Er nannte an Hunger sterbende Menschen 'dumm', die Empörung wächst
Staatsminister Oryem ist in Uganda zum Ziel heftiger Kritik geworden, nachdem er Menschen, die an Hunger sterben, als "dumm" bezeichnet und behauptet hatte, das Land verfüge über ausreichende Ressourcen.
Staatsminister Henry Okello Oryem äußerte sich in einem Fernsehinterview und verwies darauf, dass Uganda aufgrund seiner weiten Ländereien und seines Klimas ein für die Landwirtschaft geeignetes Land sei. Er kommentierte: "Wer in Uganda an Hunger stirbt, ist ein wahrer Dummkopf."

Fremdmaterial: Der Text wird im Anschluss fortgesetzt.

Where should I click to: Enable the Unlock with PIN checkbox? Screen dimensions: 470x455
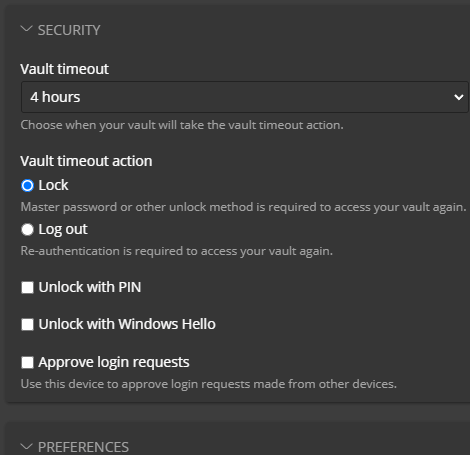pyautogui.click(x=27, y=287)
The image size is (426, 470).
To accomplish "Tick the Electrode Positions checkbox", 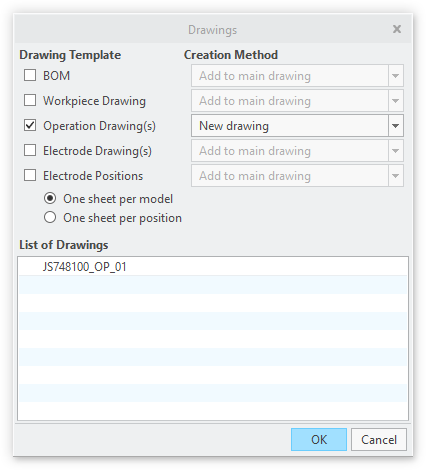I will pos(30,175).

Oryem fügte hinzu: "Wenn man hart arbeitet, gibt es in Uganda Land. Das Klima ist trotz des Klimawandels sehr günstig. Wenn man doppelt so viel Anstrengung aufbringt, um früh am Morgen aufzubrechen, den Boden bestellt, die Saat ausbringt und die Ernte kontrolliert, wie kann man dann Probleme beim Zugang zu Nahrungsmitteln haben?"
Die Ugander reagierten in den sozialen Medien empört auf diese Äußerungen und forderten den Rücktritt des Ministers.
In einem Bericht, der im vergangenen Jahr dem Parlament vorgelegt wurde, hieß es, dass im Jahr 2022 in Uganda 2.200 Menschen an Hunger oder damit zusammenhängenden Krankheiten gestorben seien.